Earlier this year, the government made a public push to battle the widespread perception of corruption within the bureaucracy and law enforcement agencies. One of those ways was to introduce measures to prevent bribery, which is a particularly prevalent problem when it comes to traffic fines in Indonesia.
Tomorrow, the National Police’s Traffic Corps is launching the e-Tilang app in 17 provinces, including Jakarta, before gradually introducing it to the rest of the nation over the next couple of months. The smartphone app, which was first announced in October, enables traffic violators to pay their fines through electronic means without having to appear in court.
“It is hoped that [e-Tilang] will cut down on bureaucracy and minimize manual processes in traffic ticketing,” said Grand Commissioner Chrysnanda Dwi Laksana, head of the Law Enforcement Department at the National Police Traffic Corps, as quoted by Kompas Otomotif on Tuesday.
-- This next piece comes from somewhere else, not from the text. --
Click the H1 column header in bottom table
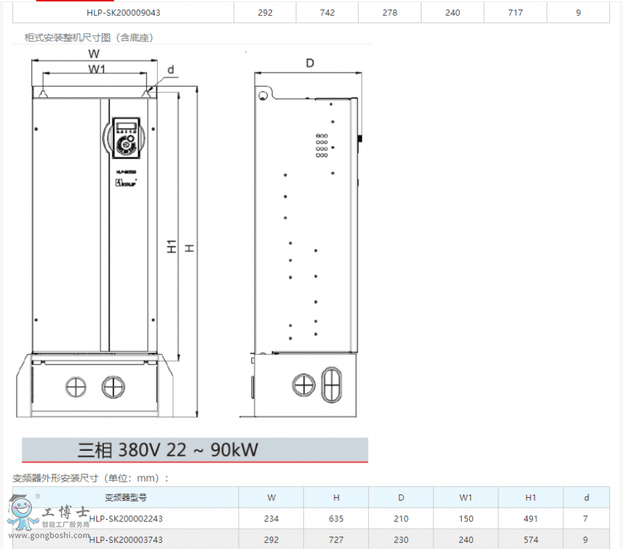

As the infographic above shows, the way e-Tilang works is that, when the user commits a traffic violation, the police officer gives them a unique code through the app that contains the violation and the corresponding maximum fine. The user can then use the code to pay their fine to a Bank Rakyat Indonesia (BRI) account through an ATM or via online banking facilities. The user then has to show the payment receipt to the officer in order to retrieve their confiscated driver’s license and/or vehicle registration documents.
Later on, should the court decide that the amount of the fine is less than the maximum fine paid for the offence, then the difference would be wired back to the user’s bank account.
The app will reportedly be available for download on Android smartphones first before being made available on other operating systems.